The Week in Business: Economic Sanctions Take a Toll

More than two million people have fled Ukraine in the last two weeks as Russia’s invasion of the country claimed thousands of lives and cut off access to water and electricity in some cities. In response to the humanitarian crisis, more than 300 companies have withdrawn at least some operations in Russia, according to a list kept by the Yale School of Management. Retail companies closed stores, fast-food restaurants paused operations and business services firms removed Russian partners from their umbrella networks. But some of these measures have drawbacks. They could hurt Russian civilians or other countries that are allied against Russia. President Vladimir V. Putin accused the United States of waging “an economic war” against Russia on Wednesday and the next day told officials in a televised meeting that the assets of U.S. companies that pull out of Russia should be nationalized.

The price of gas was rising before Russia invaded Ukraine and has gone up every day since. Climbing prices are partly a result of Western sanctions on Russia, and the increases will probably continue after announcements on Tuesday that the United States and Britain would ban imports of Russian energy. Though Russia exports only a small amount of oil to the United States, the country is one of the top three oil producers in the world, and replacing its supply will not be easy. Some countries that could help fill the void, like Venezuela and Iran, are under American sanctions. And while the United States could increase production, doing so would take years.

On Tuesday, Hawaii became the last state to announce it would end its indoor mask mandate. As governments roll back pandemic restrictions, businesses have been left to navigate which precautions to impose voluntarily. Some restaurants in New York City have continued to require proof of vaccination for indoor diners even though the city’s requirement to do so expired last Monday. In at least one case, at a restaurant in Greenwich Village that was still asking diners to provide proof of vaccination, a protest followed.

The Labor Department reported new data on Thursday that showed prices of food, rent and gas continued their steep climb in February, a trend of rapid inflation that economists said they expected to continue in the coming months. The Consumer Price Index rose by 7.9 percent, the fastest pace of annual inflation in 40 years. On Wednesday, the Federal Reserve is expected to announce that it will increase interest rates by a quarter of a percentage point, in an attempt to cool the economy.

On Monday, the Biden administration proposed new limits on pollution from buses and heavy-duty trucks like tractor-trailers and delivery vans. The proposed rule, which is expected to be finalized by the end of the year, would require makers of heavy trucks to reduce emissions of nitrogen dioxide — which has been linked to lung cancer and heart disease and premature deaths — by 90 percent, beginning with the model year 2027, and to slightly reduce their carbon dioxide emissions, beginning with the model year 2024. It would be the first time tailpipe emissions standards have been tightened for heavy trucks in 20 years.

In January, the Theranos founder Elizabeth Holmes was found guilty of four counts of fraud for lying to investors about her blood testing start-up Theranos. On Tuesday, the trial begins for her business partner and former boyfriend, Ramesh Balwani. During her trial, Ms. Holmes blamed Mr. Balwani for the downfall of her company and accused him of abuse. He faces the same 12 charges as Ms. Holmes did, and he has pleaded not guilty.

Apple unveiled a new iPhone, iPad and other gadgets. “The Batman” cleaned up at the box office. Lululemon will soon offer shoes. And after Major League Baseball owners reached an agreement with the league’s players’ union, baseball is back.

__Work item 1__:
List every country named in the business roundup.
__Work item 2__:
Answer these questions from the business roundup.
(a) By how much did the Consumer Price Index rise?
(b) Which state was the last to announce it would end its indoor mask mandate?
(c) How many counts of fraud was Elizabeth Holmes found guilty of?
__Work item 3__:
Rewrite the paragraph of the business roundup beginning "On Monday, the Biden administration proposed" as a short list that keeps its main facts.

__Records supplied__:
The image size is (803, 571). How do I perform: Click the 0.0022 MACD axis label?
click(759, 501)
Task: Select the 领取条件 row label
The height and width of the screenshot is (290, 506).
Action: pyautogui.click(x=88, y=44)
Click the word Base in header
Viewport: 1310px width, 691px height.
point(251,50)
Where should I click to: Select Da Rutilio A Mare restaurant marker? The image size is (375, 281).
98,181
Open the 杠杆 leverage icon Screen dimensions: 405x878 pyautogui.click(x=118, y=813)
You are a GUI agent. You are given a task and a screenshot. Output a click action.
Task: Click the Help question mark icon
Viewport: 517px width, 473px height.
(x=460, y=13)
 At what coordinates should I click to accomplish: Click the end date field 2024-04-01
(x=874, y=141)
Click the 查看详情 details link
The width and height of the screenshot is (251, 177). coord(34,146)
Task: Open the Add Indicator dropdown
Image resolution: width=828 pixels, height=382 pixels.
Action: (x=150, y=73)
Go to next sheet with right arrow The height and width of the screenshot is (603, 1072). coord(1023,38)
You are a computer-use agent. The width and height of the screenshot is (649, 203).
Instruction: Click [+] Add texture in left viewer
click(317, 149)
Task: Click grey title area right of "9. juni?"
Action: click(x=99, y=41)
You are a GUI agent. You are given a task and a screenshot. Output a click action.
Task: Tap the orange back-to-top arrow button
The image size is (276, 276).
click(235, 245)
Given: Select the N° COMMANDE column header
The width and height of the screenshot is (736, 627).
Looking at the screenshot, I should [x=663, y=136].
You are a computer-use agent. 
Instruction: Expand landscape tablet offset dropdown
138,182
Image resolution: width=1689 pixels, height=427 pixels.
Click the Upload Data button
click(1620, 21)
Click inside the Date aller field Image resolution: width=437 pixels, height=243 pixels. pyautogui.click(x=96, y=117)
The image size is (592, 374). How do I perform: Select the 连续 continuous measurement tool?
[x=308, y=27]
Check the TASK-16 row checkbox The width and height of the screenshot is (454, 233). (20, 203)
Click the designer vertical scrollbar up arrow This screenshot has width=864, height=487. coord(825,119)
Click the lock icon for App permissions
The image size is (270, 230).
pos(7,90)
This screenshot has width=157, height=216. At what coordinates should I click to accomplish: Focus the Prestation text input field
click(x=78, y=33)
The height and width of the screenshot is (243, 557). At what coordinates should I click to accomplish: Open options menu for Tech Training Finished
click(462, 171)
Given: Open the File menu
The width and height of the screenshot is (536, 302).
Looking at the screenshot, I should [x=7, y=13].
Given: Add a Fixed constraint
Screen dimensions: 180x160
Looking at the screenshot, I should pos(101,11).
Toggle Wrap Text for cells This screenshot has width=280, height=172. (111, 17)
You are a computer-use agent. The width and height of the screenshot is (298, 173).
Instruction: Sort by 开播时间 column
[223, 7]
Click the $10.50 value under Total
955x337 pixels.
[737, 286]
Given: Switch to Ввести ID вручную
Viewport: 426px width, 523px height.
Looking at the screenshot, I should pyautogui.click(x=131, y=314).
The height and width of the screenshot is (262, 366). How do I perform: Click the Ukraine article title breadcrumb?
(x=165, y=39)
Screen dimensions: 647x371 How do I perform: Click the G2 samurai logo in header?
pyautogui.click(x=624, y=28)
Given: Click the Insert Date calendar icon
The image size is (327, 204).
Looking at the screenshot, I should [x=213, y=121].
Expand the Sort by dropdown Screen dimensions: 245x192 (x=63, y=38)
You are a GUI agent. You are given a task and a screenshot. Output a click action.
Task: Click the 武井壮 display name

__Exercise answer 1__:
Ukraine
Russia
United States
Britain
Venezuela
Iran

__Exercise answer 2__:
(a) 7.9 percent
(b) Hawaii
(c) Four

__Exercise answer 3__:
- On Monday, the Biden administration proposed new pollution limits for buses and heavy-duty trucks such as tractor-trailers and delivery vans.
- The rule is expected to be finalized by the end of the year.
- Heavy-truck makers would have to cut nitrogen dioxide emissions by 90 percent, starting with model year 2027.
- Nitrogen dioxide has been linked to lung cancer, heart disease and premature deaths.
- They would also have to slightly reduce carbon dioxide emissions, starting with model year 2024.
- It would be the first tightening of tailpipe emissions standards for heavy trucks in 20 years.